Data entries:
---

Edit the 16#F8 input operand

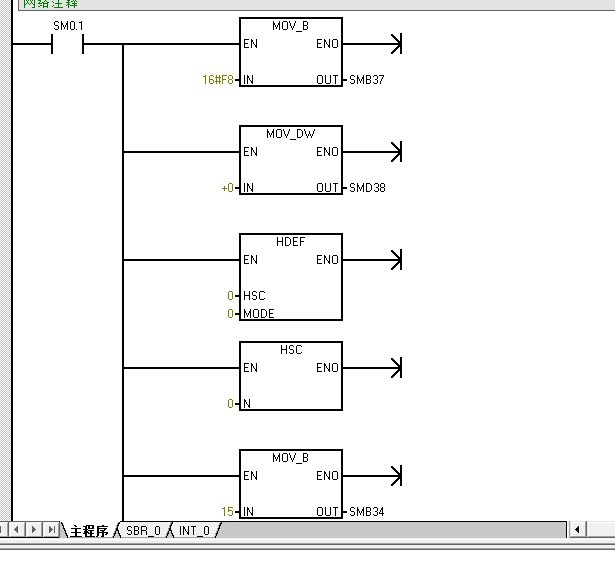(217, 79)
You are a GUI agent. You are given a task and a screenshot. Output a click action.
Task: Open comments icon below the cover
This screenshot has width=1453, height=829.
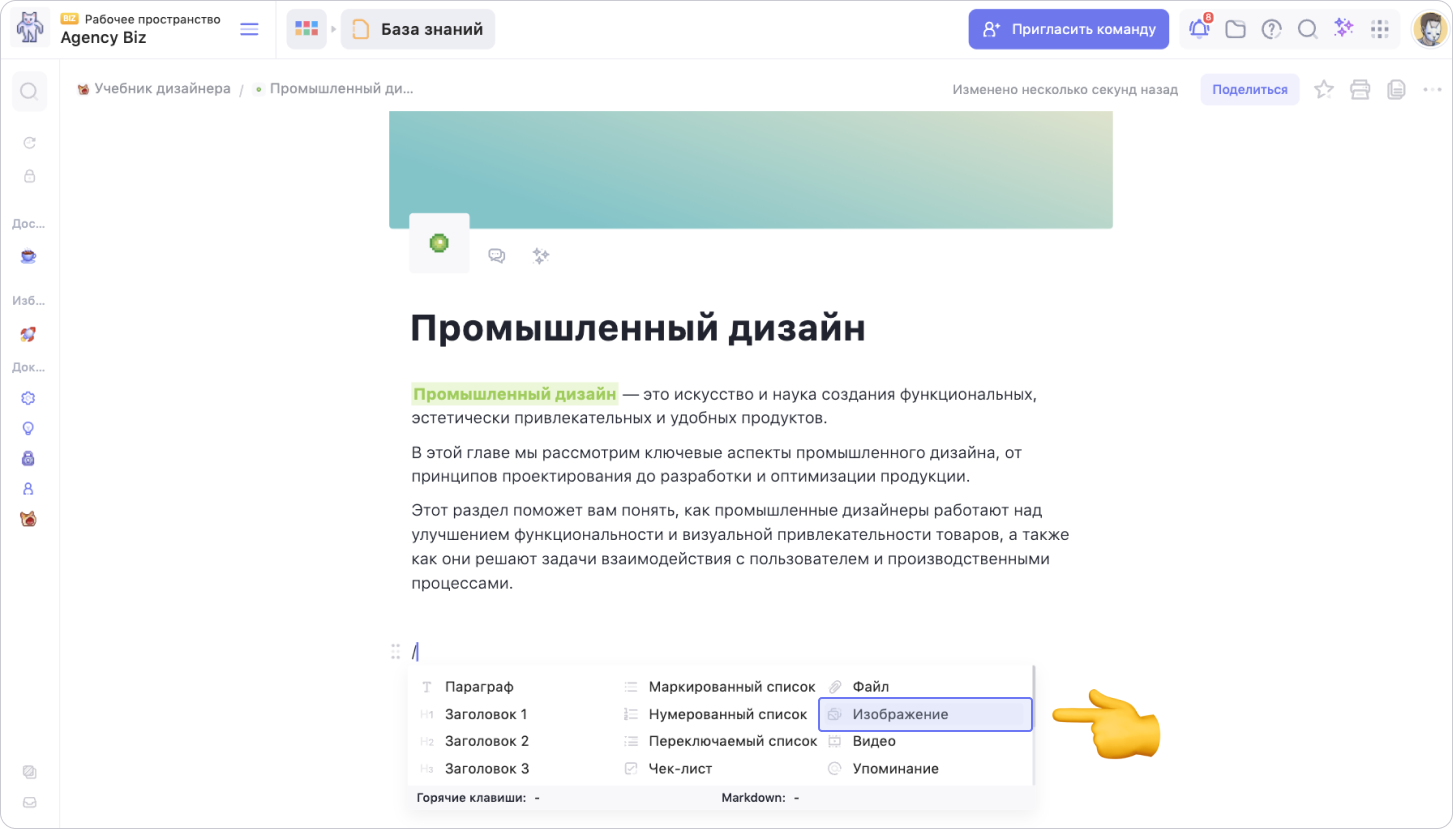click(496, 256)
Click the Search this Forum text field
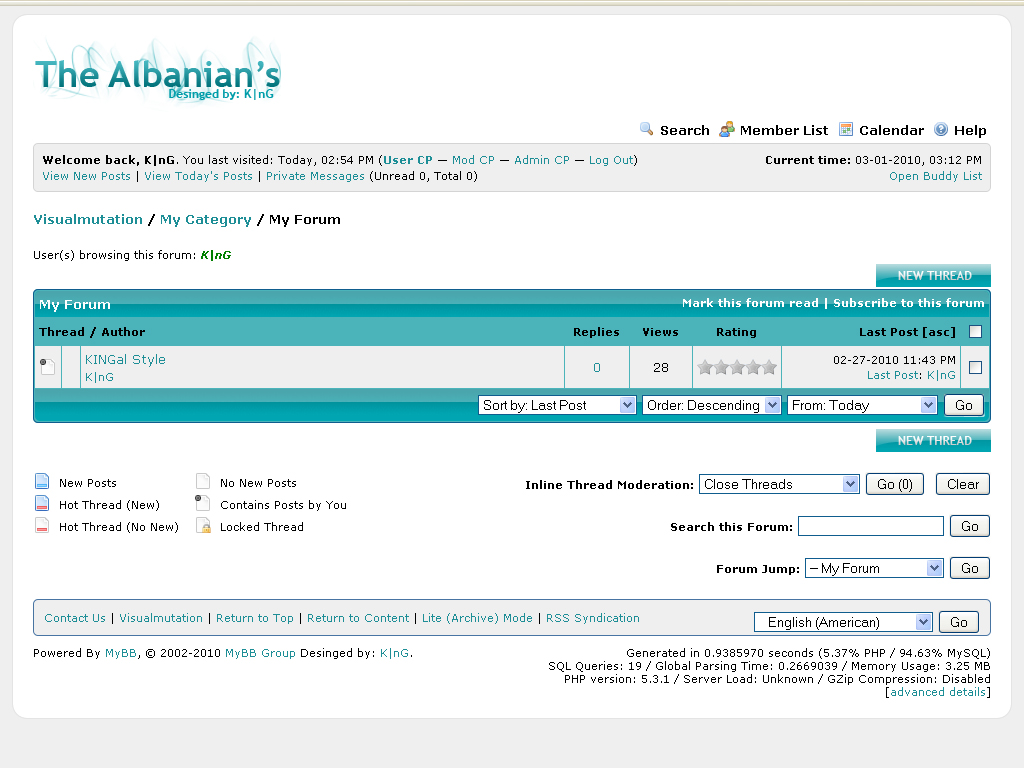The height and width of the screenshot is (768, 1024). (x=870, y=526)
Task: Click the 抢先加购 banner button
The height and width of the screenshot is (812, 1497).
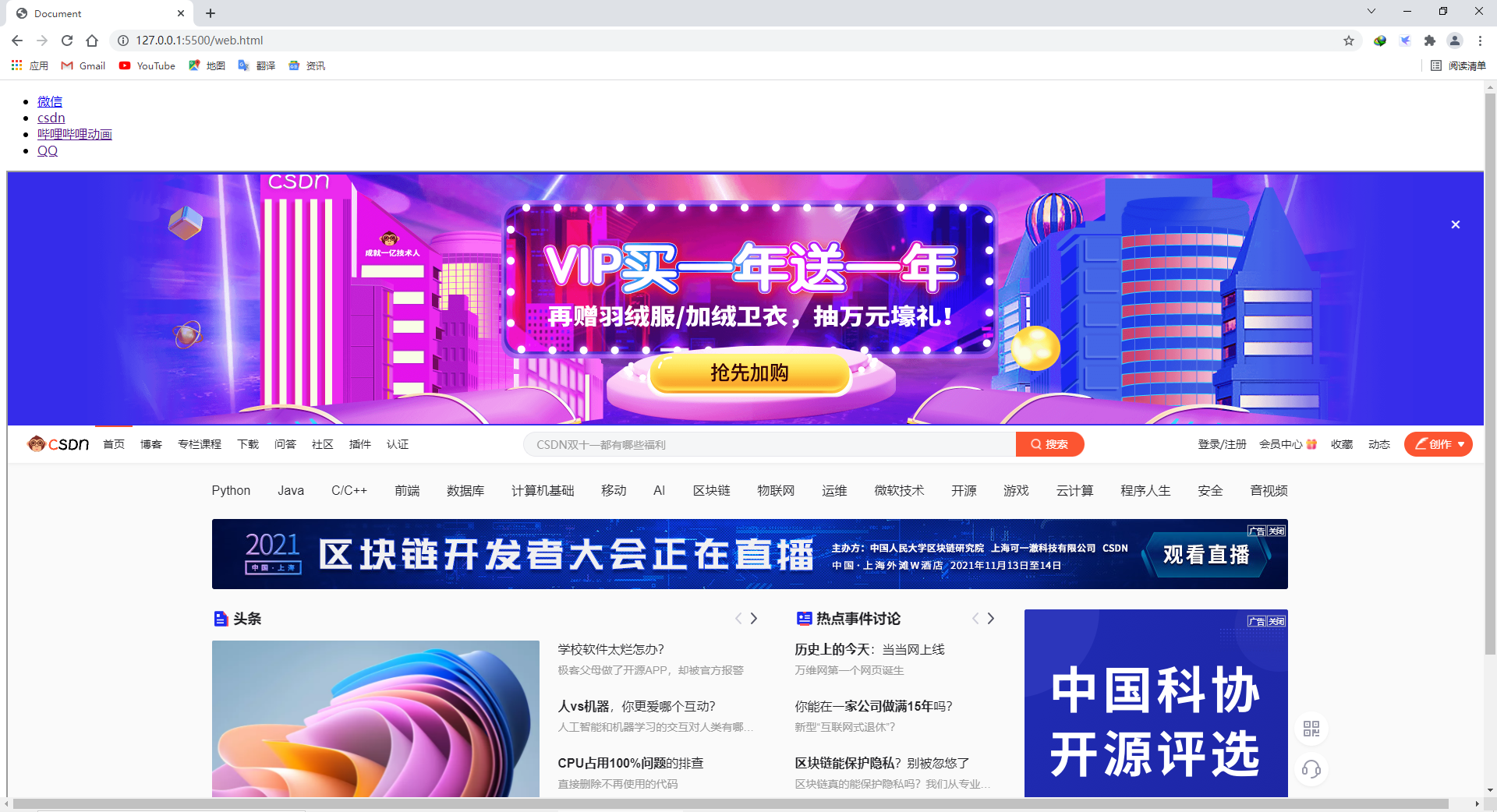Action: pos(748,373)
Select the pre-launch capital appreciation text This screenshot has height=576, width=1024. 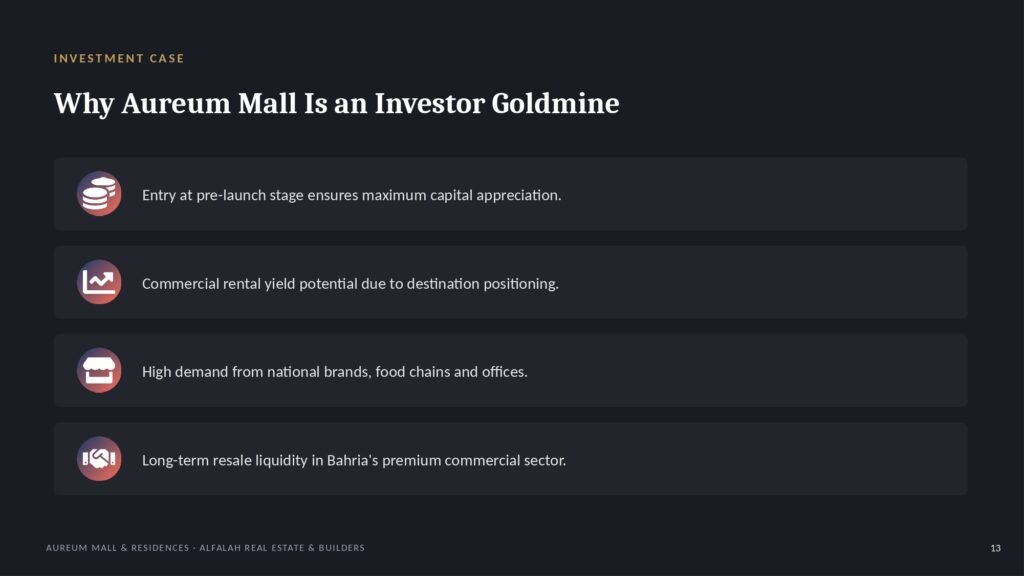click(351, 195)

---

EXERCISE REQUIREMENTS: Replace "operand" with "value" in the listing lines from the start of the listing up to and including the line with "click(496, 256)", and reproduce those lines with everything else unchanged. Omit the pictures from your answer.

THE ANSWER:
Edit the 16#F8 input value

(217, 79)
You are a GUI agent. You are given a task and a screenshot. Output a click action.
Task: Open comments icon below the cover
This screenshot has width=1453, height=829.
click(496, 256)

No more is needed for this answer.